Soil Liquefaction during Earthquakes
Despite wide uses of stress-based approach in evaluating soil liquefaction, the energy dissipated by liquefiable soil can serve as a fundamental index of liquefiability as it combines the effects of amplitude, duration, frequency, and irregularity of earthquake waves. This research uses an energy-based method to estimate excess pore pressure buildup without pore water pressure transducers.

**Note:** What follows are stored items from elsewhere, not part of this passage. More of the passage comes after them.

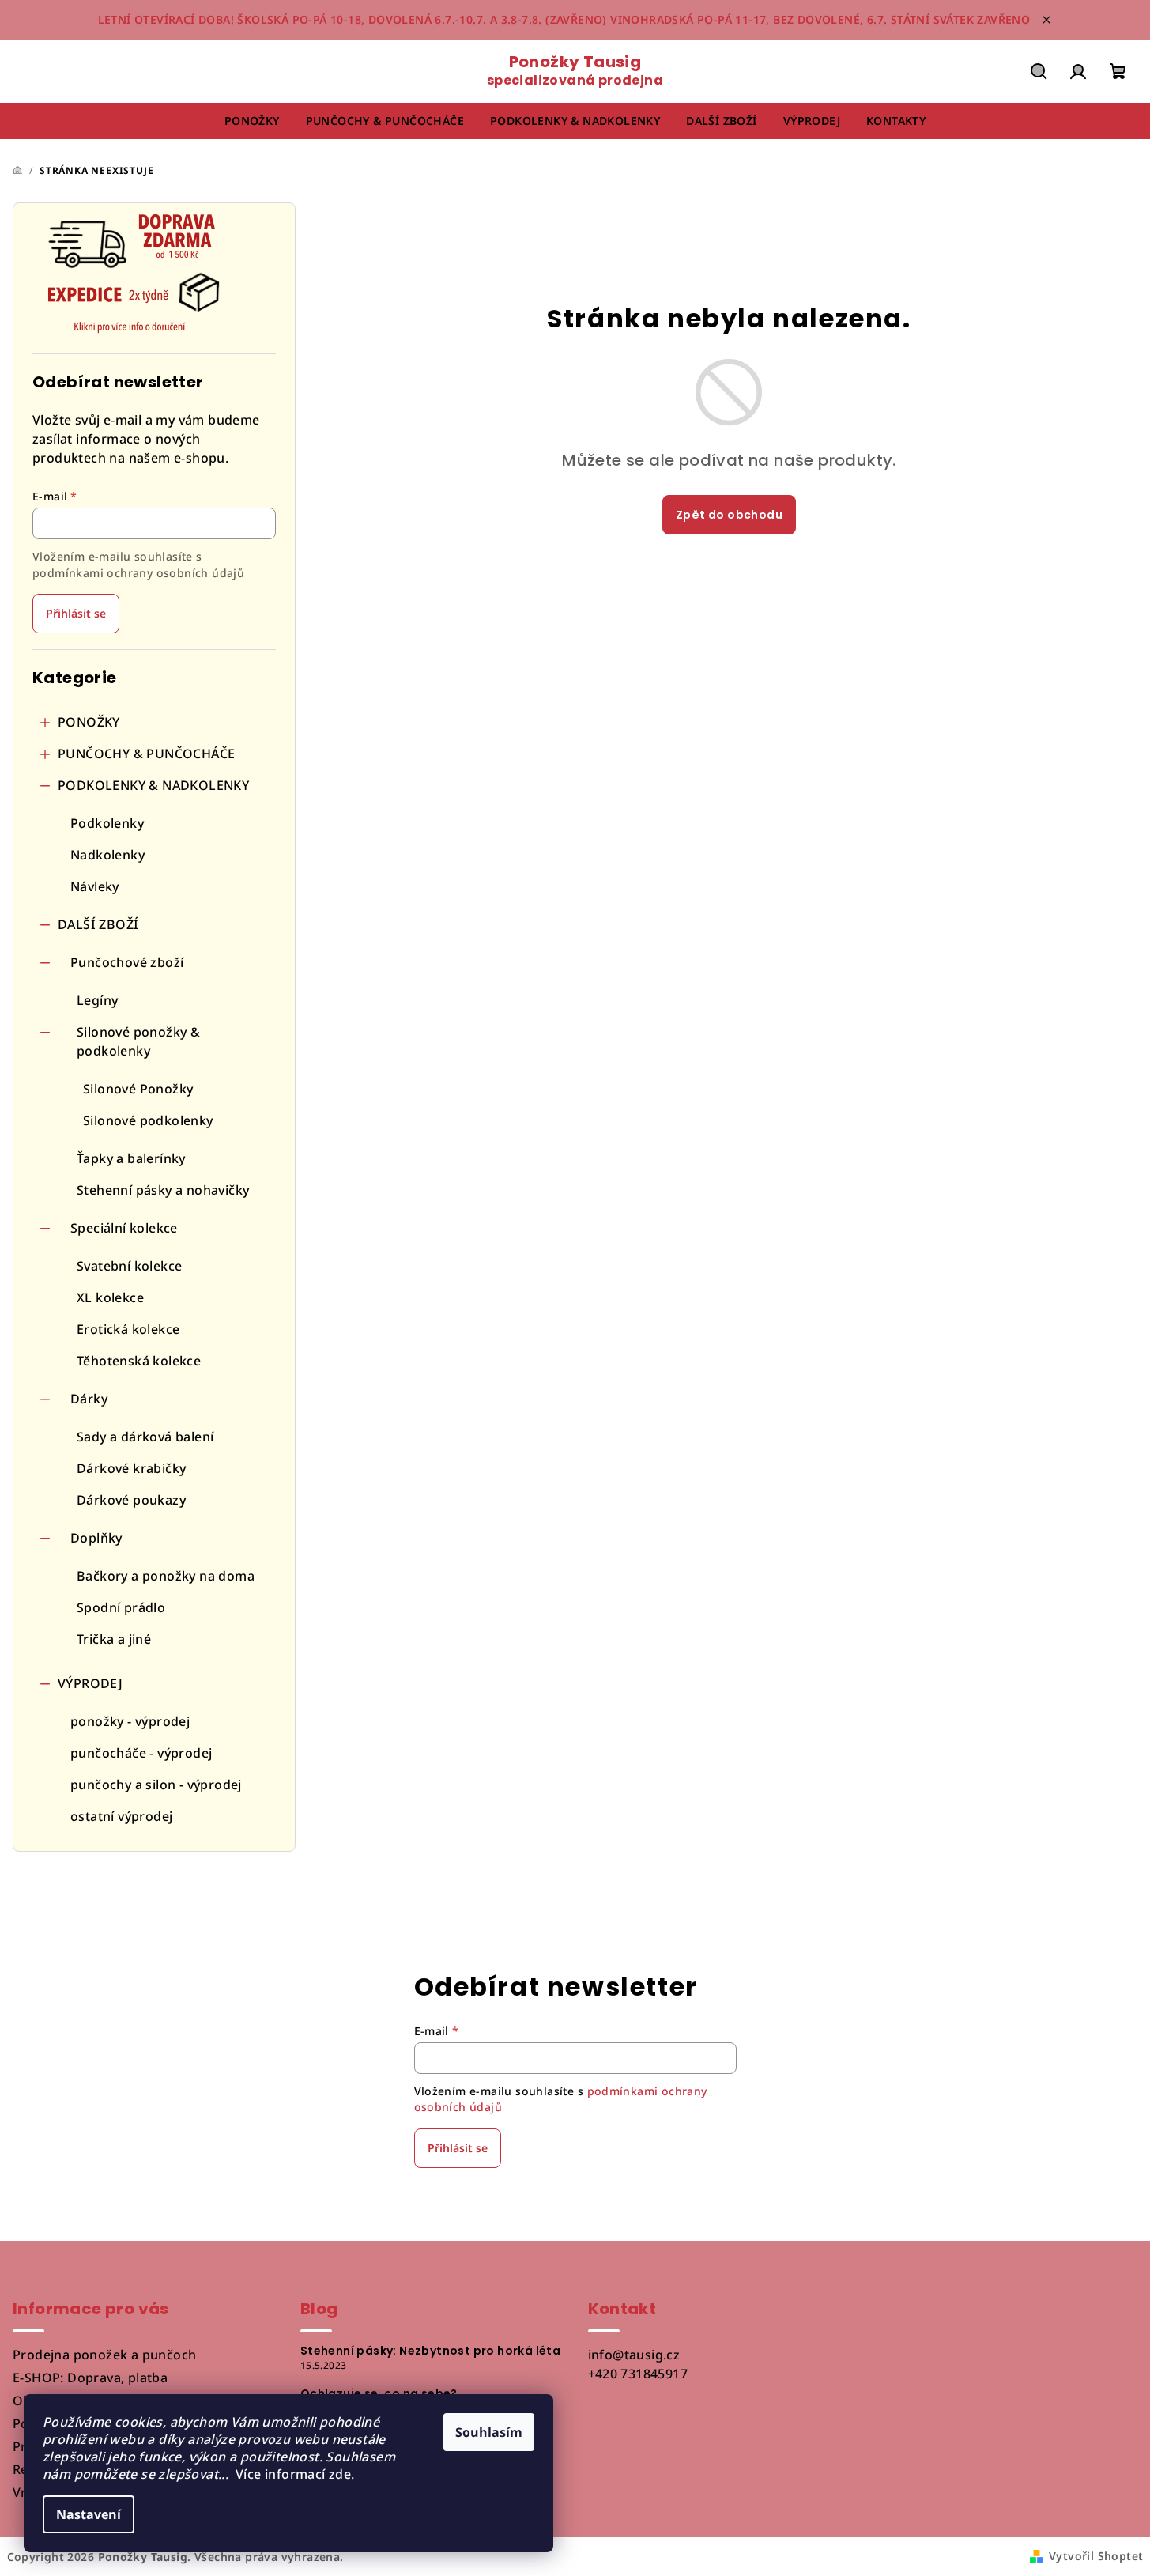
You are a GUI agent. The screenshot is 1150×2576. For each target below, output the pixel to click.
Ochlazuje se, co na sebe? (379, 2393)
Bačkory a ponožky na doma (166, 1576)
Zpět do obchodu (729, 515)
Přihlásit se (76, 613)
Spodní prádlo (121, 1607)
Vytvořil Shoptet (1096, 2555)
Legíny (97, 1000)
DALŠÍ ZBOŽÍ (98, 924)
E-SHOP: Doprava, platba (90, 2377)
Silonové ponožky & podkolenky (138, 1041)
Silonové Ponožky (138, 1088)
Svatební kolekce (129, 1266)
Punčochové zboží (126, 962)
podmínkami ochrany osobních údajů (138, 572)
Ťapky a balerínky (131, 1158)
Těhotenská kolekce (139, 1360)
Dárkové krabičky (131, 1468)
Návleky (94, 886)
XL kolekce (110, 1297)
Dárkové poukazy (131, 1500)
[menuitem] (252, 121)
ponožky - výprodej (130, 1721)
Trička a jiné (114, 1639)
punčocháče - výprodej (141, 1753)
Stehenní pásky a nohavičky (163, 1190)
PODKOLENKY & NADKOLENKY (153, 785)
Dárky (88, 1398)
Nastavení (88, 2514)
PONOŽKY (89, 722)
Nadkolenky (107, 854)
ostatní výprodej (121, 1816)
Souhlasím (488, 2432)
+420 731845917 (638, 2373)
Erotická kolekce (128, 1329)
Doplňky (96, 1538)
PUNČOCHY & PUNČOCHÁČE (146, 753)
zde (340, 2474)
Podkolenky (107, 823)
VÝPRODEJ (90, 1683)
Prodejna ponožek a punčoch (104, 2354)
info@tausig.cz (634, 2354)
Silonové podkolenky (148, 1120)
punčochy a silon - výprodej (156, 1784)
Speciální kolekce (124, 1228)
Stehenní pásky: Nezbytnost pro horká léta (430, 2350)
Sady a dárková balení (145, 1436)
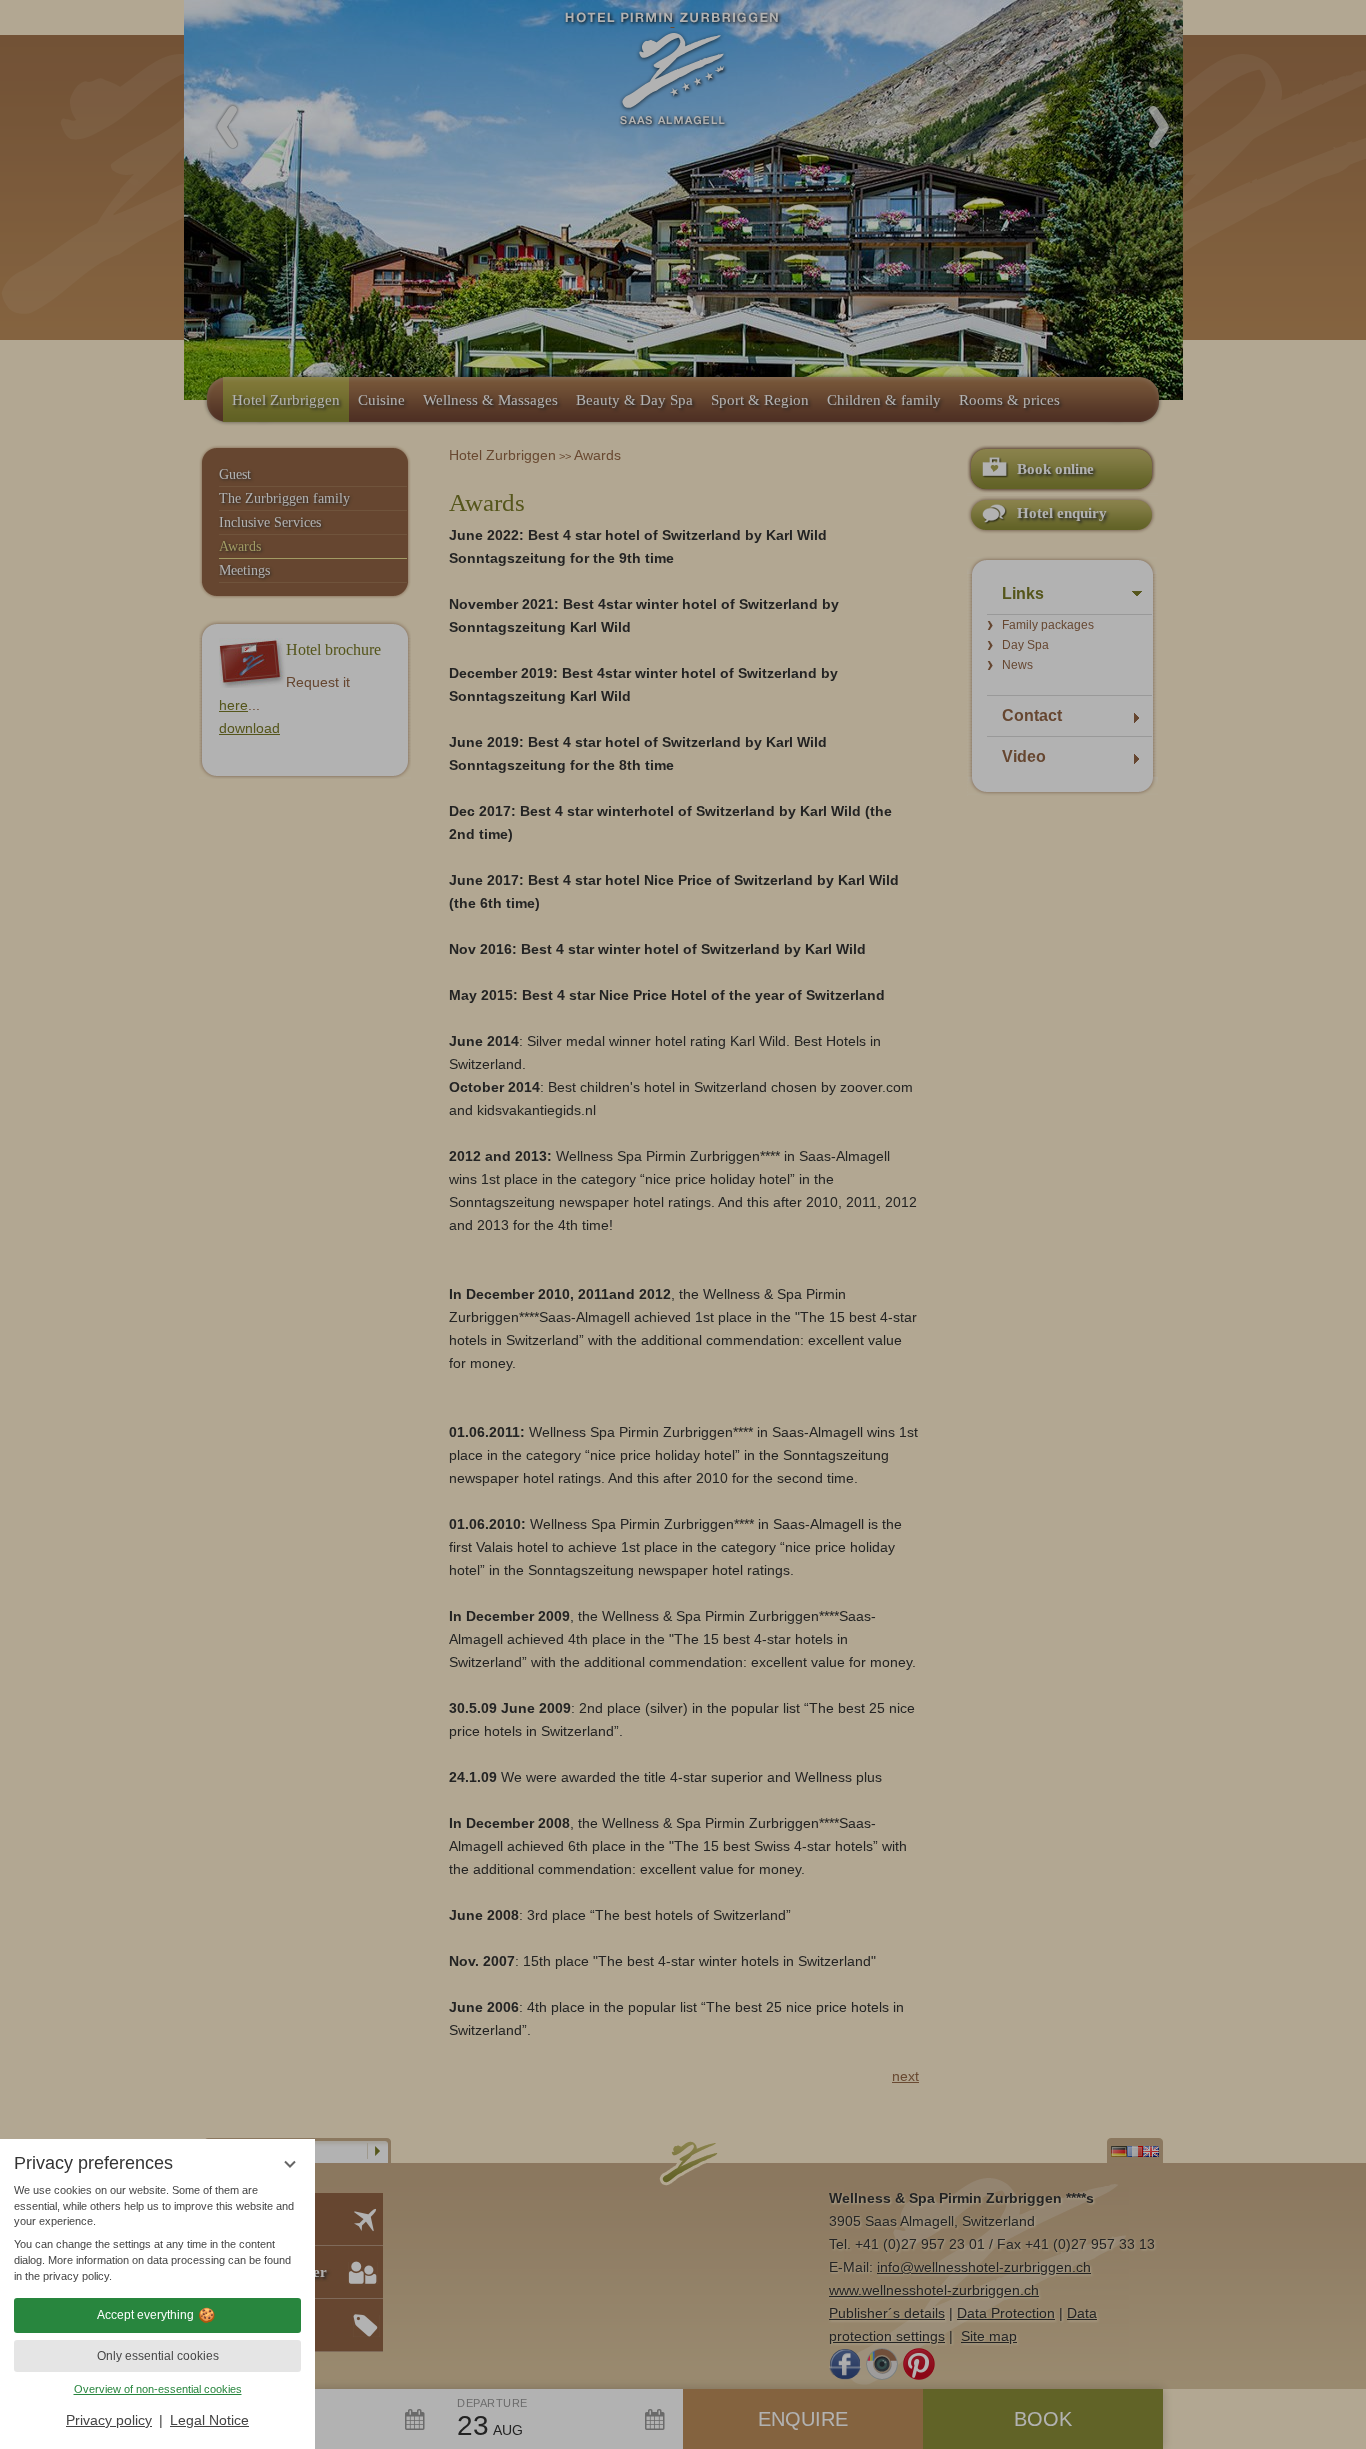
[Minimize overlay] (289, 2164)
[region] (157, 2234)
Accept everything (145, 2315)
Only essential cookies (158, 2356)
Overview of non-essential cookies (158, 2389)
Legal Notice (209, 2420)
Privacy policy (109, 2420)
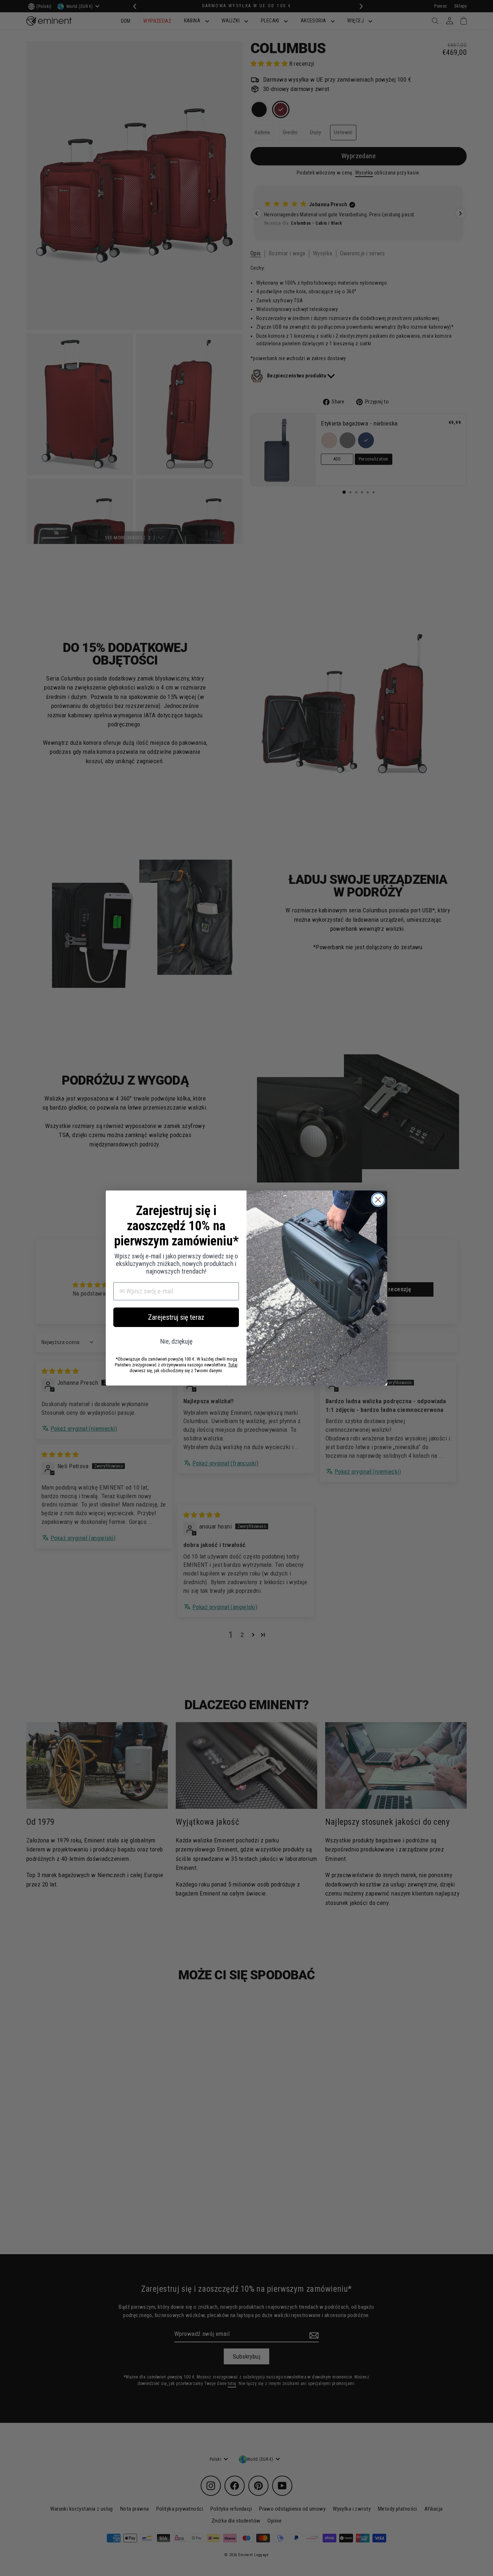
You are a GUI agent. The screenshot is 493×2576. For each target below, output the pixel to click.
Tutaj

Earthern Dams/Levees - Cracking and Concentrated Leak Erosion Mechanisms due to Seismic Fault Rupture
Seismic fault activities shaped valleys, giving rise to river channels where dams are typically located in accordance with these natural formations. The resulting vertical offsets also have the potential to cause CLE problems, particularly through cracks at the dam crest. The progression of CLE, however, hinges on factors such as applied hydraulic stress, erodibility, and the swelling properties of the soil. This study investigates dams situated on active faults with two key aspects: 1) estimating the crack dimensions given an amount of vertical offset by understanding crack propagation mechanisms and 2) examining the potential considering the erodibility and swelling properties of the soil along with the crack dimensions. Triaxial, swell, erosion, and beam bending tests are performed to understand the fundamental soil behavior and their properties. Centrifuge and numerical modeling explore crack propagation and CLE mechanism of levees.
Research Methodology
Research methodology is all about creating reliable data and processing them effectively and efficiently. Our current research methodologies include experimental, numerical, analytical modeling and use data from earthquake case histories. We have numerous experiences in centrifuge modeling that have produced reliable test data for validating numerical simulations and analytical modeling. The validated numerical models were used to conduct sensitivity analyses, and the validated analytical models provided closed-form solutions and insights on the physical meaning of system dynamic mechanisms. We also utilize earthquake case histories, given the advantage of being able to investigate the actual phenomena of system responses and their consequences. Centrifuge data and data relevant to earthquake case histories are easily accessible through public databases such as DesignSafe, Kik-net, and CESMD, which we plan to continue utilizing to obtain reliable data for future research. Finally, we will incorporate probabilistic approaches into our future research. Upon accumulating big data, we will use a probabilistic approach to reveal the reliability, trend, and distribution of the dataset, to which we will incorporate machine learning to predict output responses per given input parameters. All these methodologies combined will expand our research into risk assessment and comprehensive hazard analysis.